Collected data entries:
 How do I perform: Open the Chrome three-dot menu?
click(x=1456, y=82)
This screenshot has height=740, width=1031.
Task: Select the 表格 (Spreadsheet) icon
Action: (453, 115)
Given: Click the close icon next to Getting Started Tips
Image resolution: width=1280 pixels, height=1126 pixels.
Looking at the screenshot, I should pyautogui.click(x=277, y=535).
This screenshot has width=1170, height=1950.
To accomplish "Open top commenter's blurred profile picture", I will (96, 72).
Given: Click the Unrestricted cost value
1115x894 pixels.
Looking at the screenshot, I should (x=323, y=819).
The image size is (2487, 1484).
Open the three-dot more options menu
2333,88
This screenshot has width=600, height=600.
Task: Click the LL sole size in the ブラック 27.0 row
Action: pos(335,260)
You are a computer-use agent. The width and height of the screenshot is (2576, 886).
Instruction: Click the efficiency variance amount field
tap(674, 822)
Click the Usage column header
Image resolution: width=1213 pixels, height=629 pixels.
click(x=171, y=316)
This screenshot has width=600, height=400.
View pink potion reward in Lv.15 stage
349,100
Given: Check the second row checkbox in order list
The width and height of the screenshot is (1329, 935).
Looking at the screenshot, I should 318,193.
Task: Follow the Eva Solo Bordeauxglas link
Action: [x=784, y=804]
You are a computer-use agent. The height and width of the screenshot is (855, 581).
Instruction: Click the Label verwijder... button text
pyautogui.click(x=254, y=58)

Problem details → Please set down all of the records exactly.

Answer section →
 How do I perform: Open the Chrome three-dot menu?
click(x=1456, y=82)
This screenshot has height=740, width=1031.
Task: Select the 表格 (Spreadsheet) icon
Action: (453, 115)
Given: Click the close icon next to Getting Started Tips
Image resolution: width=1280 pixels, height=1126 pixels.
Looking at the screenshot, I should pyautogui.click(x=277, y=535).
This screenshot has width=1170, height=1950.
To accomplish "Open top commenter's blurred profile picture", I will (96, 72).
Given: Click the Unrestricted cost value
1115x894 pixels.
Looking at the screenshot, I should (x=323, y=819).
The image size is (2487, 1484).
Open the three-dot more options menu
2333,88
This screenshot has width=600, height=600.
Task: Click the LL sole size in the ブラック 27.0 row
Action: pos(335,260)
You are a computer-use agent. The width and height of the screenshot is (2576, 886).
Instruction: Click the efficiency variance amount field
tap(674, 822)
Click the Usage column header
Image resolution: width=1213 pixels, height=629 pixels.
click(x=171, y=316)
This screenshot has width=600, height=400.
View pink potion reward in Lv.15 stage
349,100
Given: Check the second row checkbox in order list
The width and height of the screenshot is (1329, 935).
Looking at the screenshot, I should 318,193.
Task: Follow the Eva Solo Bordeauxglas link
Action: [x=784, y=804]
You are a computer-use agent. The height and width of the screenshot is (855, 581).
Instruction: Click the Label verwijder... button text
pyautogui.click(x=254, y=58)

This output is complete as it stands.